This may be solved in reading only the configured elements of the hosts section of the cluster resource but with this solution we won't be able to import the hosts and datastores of the resource anymore. In addition, this adds problems when updating the hosts fields of the cluster resource.

Some other ideas:

An other thing that is not consistent and may be confusing in the provider across resources is the way we delete a group VS the way we delete a cluster:

I'll probably open one or two issues (on group and users) after that to have a consistent behavior on membership management between resources

TGM commented 1 year ago

The proposed solution does not allow you to associate existing resources to the cluster.

treywelsh commented 1 year ago

You still have the cluster_id field in datastore and in host resources to manage membership. If we keep two distinct places to manage cluster membership we'll still have some diffs if we use both at the same time like I said with:

resource "opennebula_cluster" "cluster" {
  name = "cluster1"

  hosts = [
    opennebula_host.host1.id,
  ]
}

resource "opennebula_host" "host1" {
  name       = "host1"
  type       = "custom"

  custom {
    virtualization = "dummy"
    information    = "dummy"
  }
}

resource "opennebula_host" "host2" {
  name       = "host2"
  type       = "custom"
  cluster_id = opennebula_cluster.cluster.id

  custom {
    virtualization = "dummy"
    information    = "dummy"
  }
}

To retrieve the list of cluster member I propose to modify cluster fields hosts and datastores from Optional to Computed this would allow to know (but without being able to modify from this place) who is member of the cluster from the cluster resource.

treywelsh commented 1 year ago

We could instead manage membership from the cluster resource but I did this way because:

I had to make a choice, I knew these arguments, but it's not a big deal to manage membership from the cluster resource so if everyone think it's better and I'm open to do like this. If you have another idea feel free to drop an other comment I'm open to discuss and rewrite this PR

TGM commented 1 year ago

The proposed solution is good, but we allso need a way to associate existing resources. For example, associate the default DS with a new cluster.

treywelsh commented 1 year ago

Ok so membership management would be less exclusive from the cluster, PR updated.

TGM commented 1 year ago

Seems legit. Can you add it as a RC release or something so we can test it in pre-prod?

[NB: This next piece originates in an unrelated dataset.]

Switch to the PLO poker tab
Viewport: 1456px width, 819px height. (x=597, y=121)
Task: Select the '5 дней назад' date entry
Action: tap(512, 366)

frousselet commented 1 year ago

The 1.1.1-rc1 will be released by the end of the week.

TGM commented 1 year ago

Partially fixed, new datastores are allocated to default cluster as well.

image

resource "opennebula_cluster" "cluster" {
  name       = "${var.cluster_name}-${var.cluster_env}-${var.cluster_cpu_vendor}"
  hosts      = [for host in opennebula_host.host: host.id]
  datastores = [for datastore in opennebula_datastore.datastore: datastore.id]
  # virtual_networks = [145]
}

resource "opennebula_datastore" "datastore" {
  count = var.cluster_datastores

  name       = "${var.cluster_name}-${var.cluster_env}-${var.cluster_cpu_vendor}-ds${count.index + 1}"
  type       = "system"

  custom {
    transfer  = "ssh"
  }
}

resource "opennebula_host" "host" {
  for_each = toset(var.cluster_hosts)

  name       = each.key
  type       = "kvm"
}
treywelsh commented 1 year ago

In the actual way to manage cluster membership that we just modified for the last RC release of the provider:

A new datastore is added to the default cluster due to these points:

To fix this we could:

TGM commented 1 year ago

A few ideeas to consider:

treywelsh commented 1 year ago

Considering your first idea would mean that we use cluster_id in the datastore to specify an other cluster than default. It's like we return to the initial problems of this issue and rollback our last changes.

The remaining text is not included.